» **What the exercise asks**:
Rewrite the items below, swapping every "Click" for "Tap" and keeping everything else the same. Leave out the pictures.

═══ Source records

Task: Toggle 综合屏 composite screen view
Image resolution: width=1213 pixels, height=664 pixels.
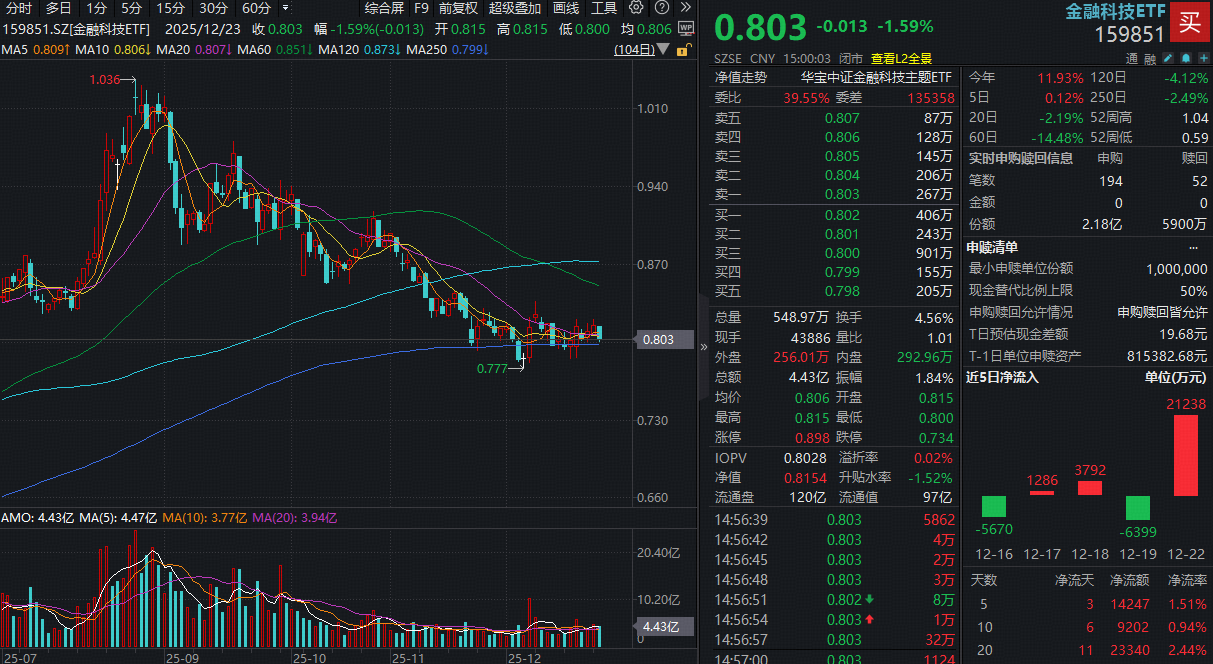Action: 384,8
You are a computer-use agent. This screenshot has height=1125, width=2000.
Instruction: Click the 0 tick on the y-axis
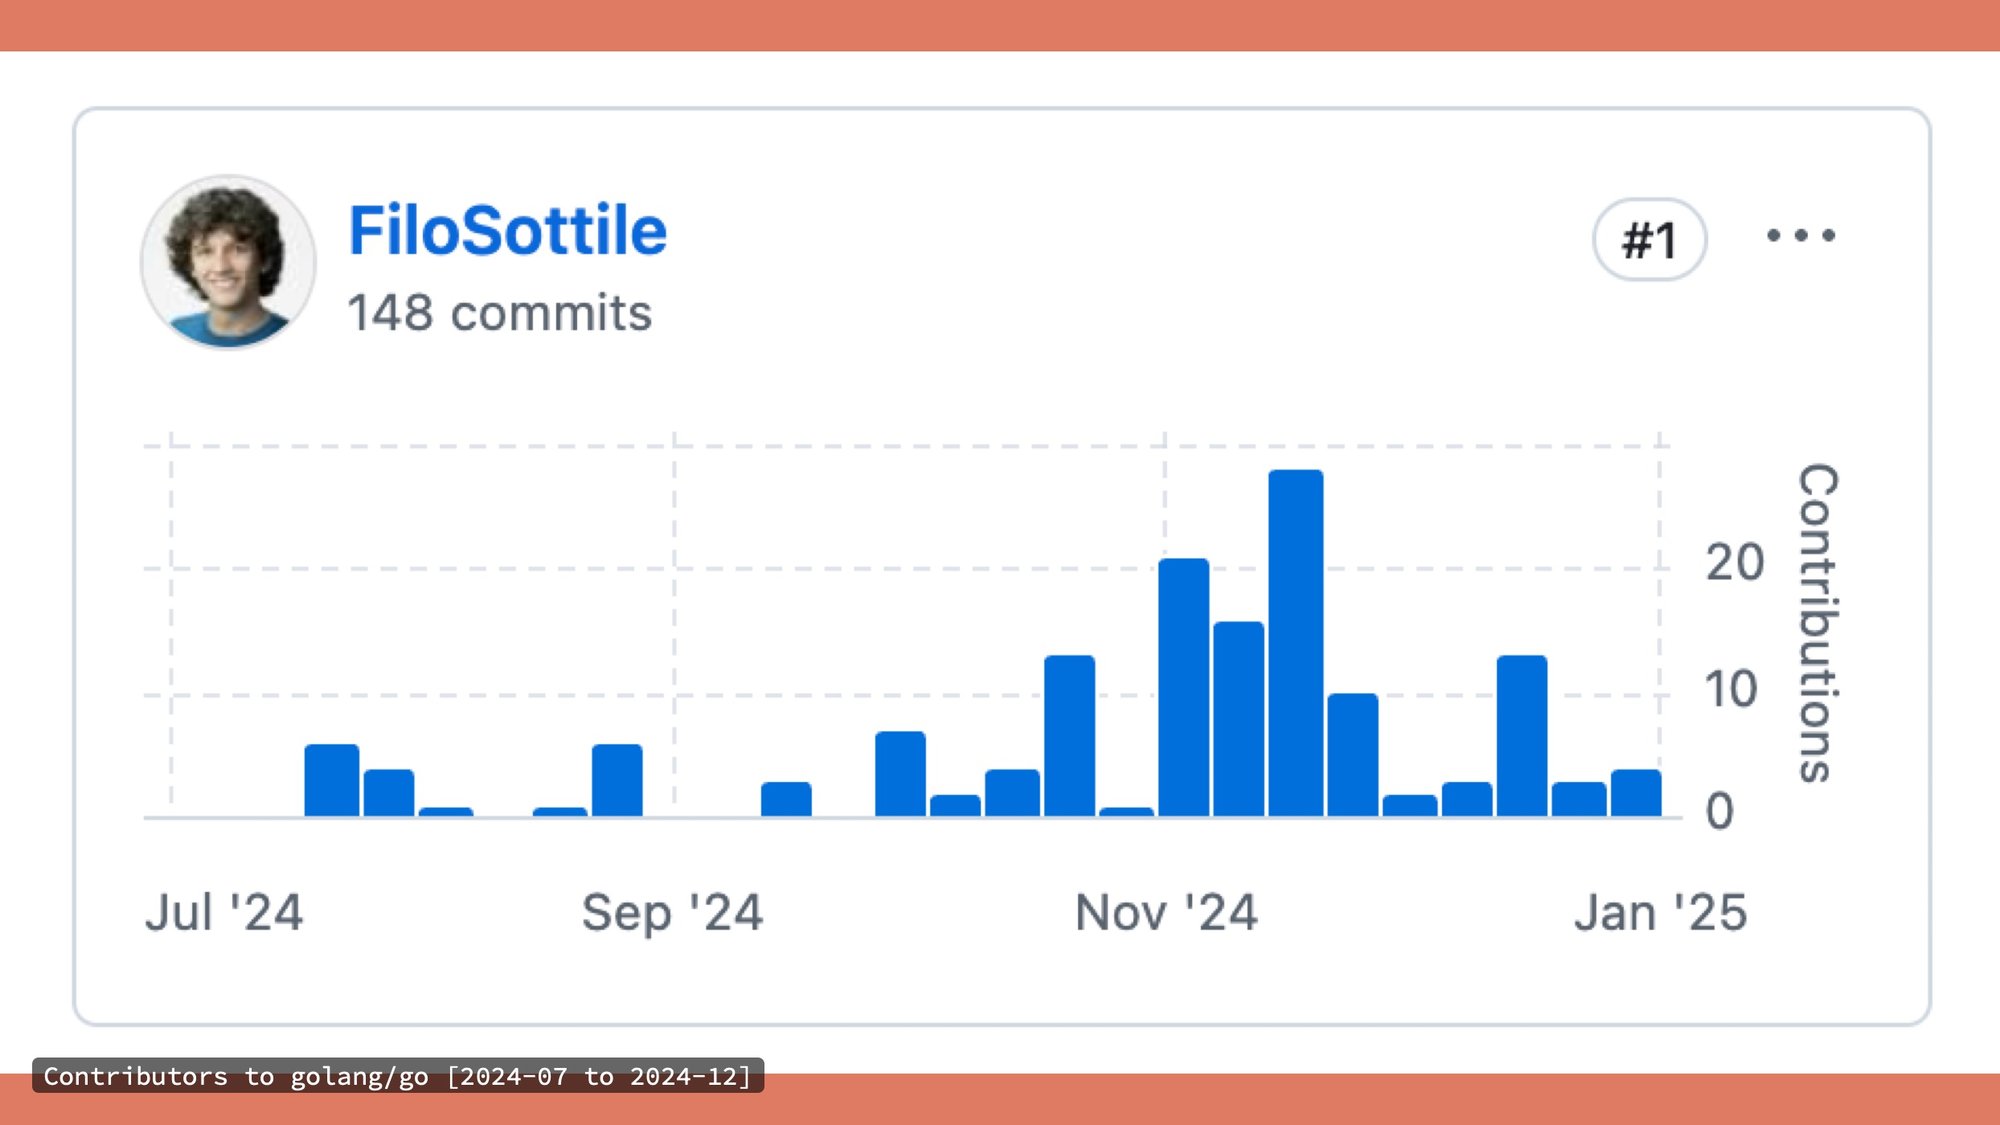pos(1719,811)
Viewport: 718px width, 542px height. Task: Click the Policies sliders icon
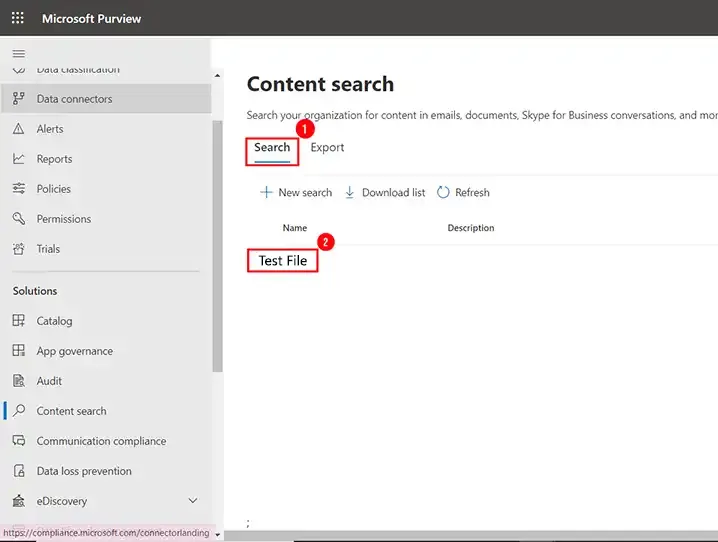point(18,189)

══════

» **Correct answer**:
Task: Toggle 综合屏 composite screen view
Image resolution: width=1213 pixels, height=664 pixels.
Action: 384,8
You are a computer-use agent. This screenshot has height=1125, width=2000.
Instruction: Tap the 0 tick on the y-axis
pos(1719,811)
Viewport: 718px width, 542px height. Task: Tap the Policies sliders icon
point(18,189)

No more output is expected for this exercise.